### What is being asked
What the response needs is every record, repeated verbatim, and no images.

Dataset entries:
————————

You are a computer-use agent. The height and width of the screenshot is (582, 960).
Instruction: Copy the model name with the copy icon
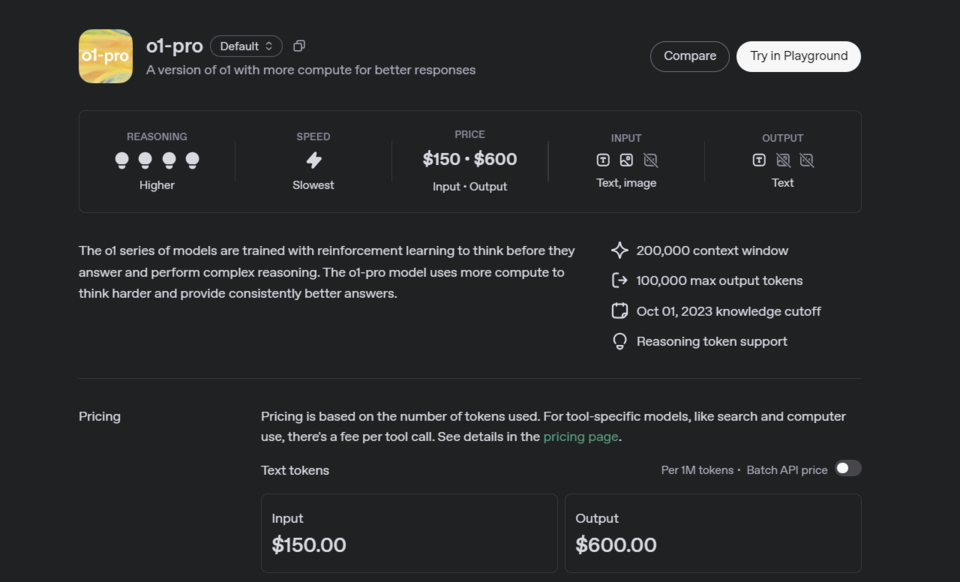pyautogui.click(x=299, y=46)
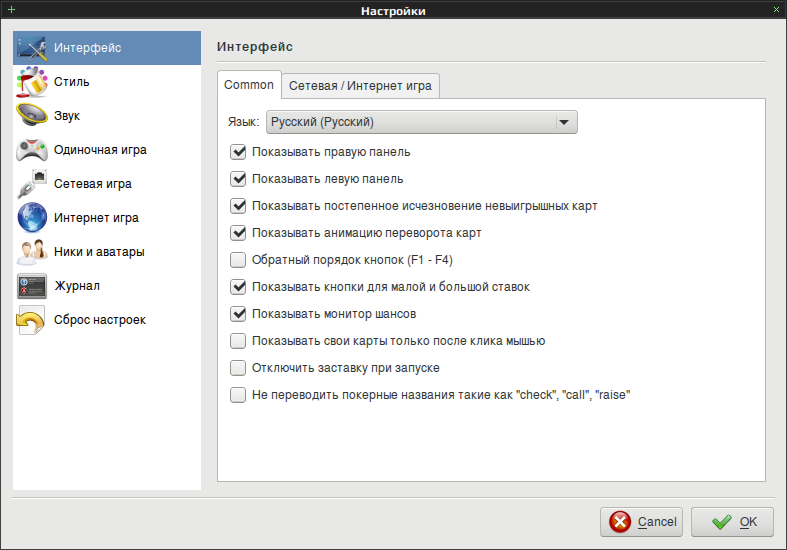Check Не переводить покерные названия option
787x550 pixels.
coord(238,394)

————————

### Exercise answer
You are a computer-use agent. The height and width of the screenshot is (582, 960).
Instruction: Copy the model name with the copy icon
pyautogui.click(x=299, y=46)
Check Не переводить покерные названия option
787x550 pixels.
coord(238,394)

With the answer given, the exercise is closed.